The actor opens up to ET about directing the celebrated episode and honoring Black authors with Sisko's alter ego, Benny Russell.
For Star Trek: Deep Space Nine’s most beloved episode, "Far Beyond the Stars," Avery Brooks pulled double duty in more ways than one.
The actor spoke with ET leading up to its premiere 25 years ago, admitting he "was exhausted" after directing and acting in the episode, which saw him play two sides of the same Benjamin Sisko. Brooks said he agreed to the challenge for "many reasons," but figured at the end of the day, "Well, after all, I know about this stuff."
In "Far Beyond the Stars," Sisko, needing an escape while grieving a friend and hearing tragic reports from the ongoing Dominion War, finds respite after dreaming himself out of the 24th century and into Harlem circa 1953. As he discovers, it’s no Risa vacation because Sisko’s alter ego, a science-fiction author named Benny Russell, faces a battle of his own.
"The notion is that [Russell]'s a writer and he wants people to deal with how he sees the world," Brooks explained. "And indeed the world is not particularly ready to see, in the mainstream of it, somebody talking about Brown people being alive in the future."
"It is at once a fascinating story and part of the reason I sit here," he said.
Another reason? Benny Russell was a chance to "investigate the [lives]" of influential Black authors amid, as he saw it, a lack of discussion on who those people are. Off the cuff, he namechecked Octavia Butler, Samuel R. Delany, Richard Wright, John A. Williams, Phyllis Wheatley, and Sterling A. Brown, clarifying that his impromptu list could go "on and on."
"This canon of literature is rich in its history and has, in fact, impacted the world in extraordinary ways," Brooks added. "It's a magnificent canon. A magnificent thing created in such a short time."
The episode was written by DS9 showrunner Ira Steven Behr, who Brooks praised for "boldly" and "coldly" taking to the page. As he saw it, Benny Russell’s world is "inextricably connected to racism and prejudice" but "Far Beyond the Stars" isn’t about racism and prejudice.
"To shoot a piece about that, it's a waste of time. I'd turn it off. Why do you want to watch that? We might as well do some cinéma vérité. We might as well just look at the news and look at how horrible we are to each other in that way.
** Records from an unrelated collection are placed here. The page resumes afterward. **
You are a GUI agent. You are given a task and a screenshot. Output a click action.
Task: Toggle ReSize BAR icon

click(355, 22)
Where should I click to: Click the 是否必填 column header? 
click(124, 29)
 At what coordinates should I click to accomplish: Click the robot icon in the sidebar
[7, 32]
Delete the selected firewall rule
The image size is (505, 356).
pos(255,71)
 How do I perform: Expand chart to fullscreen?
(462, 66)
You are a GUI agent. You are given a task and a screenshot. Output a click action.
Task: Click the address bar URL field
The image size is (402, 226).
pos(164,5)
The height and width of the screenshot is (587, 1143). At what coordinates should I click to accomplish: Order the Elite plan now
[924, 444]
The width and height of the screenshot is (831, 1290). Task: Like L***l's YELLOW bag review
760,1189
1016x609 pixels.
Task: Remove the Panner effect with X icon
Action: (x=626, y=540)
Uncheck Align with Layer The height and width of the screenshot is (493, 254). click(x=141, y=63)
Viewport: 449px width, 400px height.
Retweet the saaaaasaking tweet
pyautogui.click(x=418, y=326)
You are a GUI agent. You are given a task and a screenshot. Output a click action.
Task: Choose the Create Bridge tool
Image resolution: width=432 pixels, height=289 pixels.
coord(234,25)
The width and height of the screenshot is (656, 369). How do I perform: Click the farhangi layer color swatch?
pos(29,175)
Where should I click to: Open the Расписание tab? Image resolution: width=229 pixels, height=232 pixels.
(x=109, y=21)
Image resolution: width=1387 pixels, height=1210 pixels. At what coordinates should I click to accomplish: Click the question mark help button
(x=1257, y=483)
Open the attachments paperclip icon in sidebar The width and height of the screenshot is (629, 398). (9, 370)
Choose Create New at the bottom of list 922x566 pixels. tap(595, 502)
The piece is not about that," Brooks said. "I hope there's something liberating [in] that we investigate people's lives. And we see that [in this case], Benny Russell decided that no matter what you say, in the impersonal and the direct of the thing, I am going to go on. You can't do anything with what's in my mind and what's in my heart. That sooner or later, people will rise. The thought will rise."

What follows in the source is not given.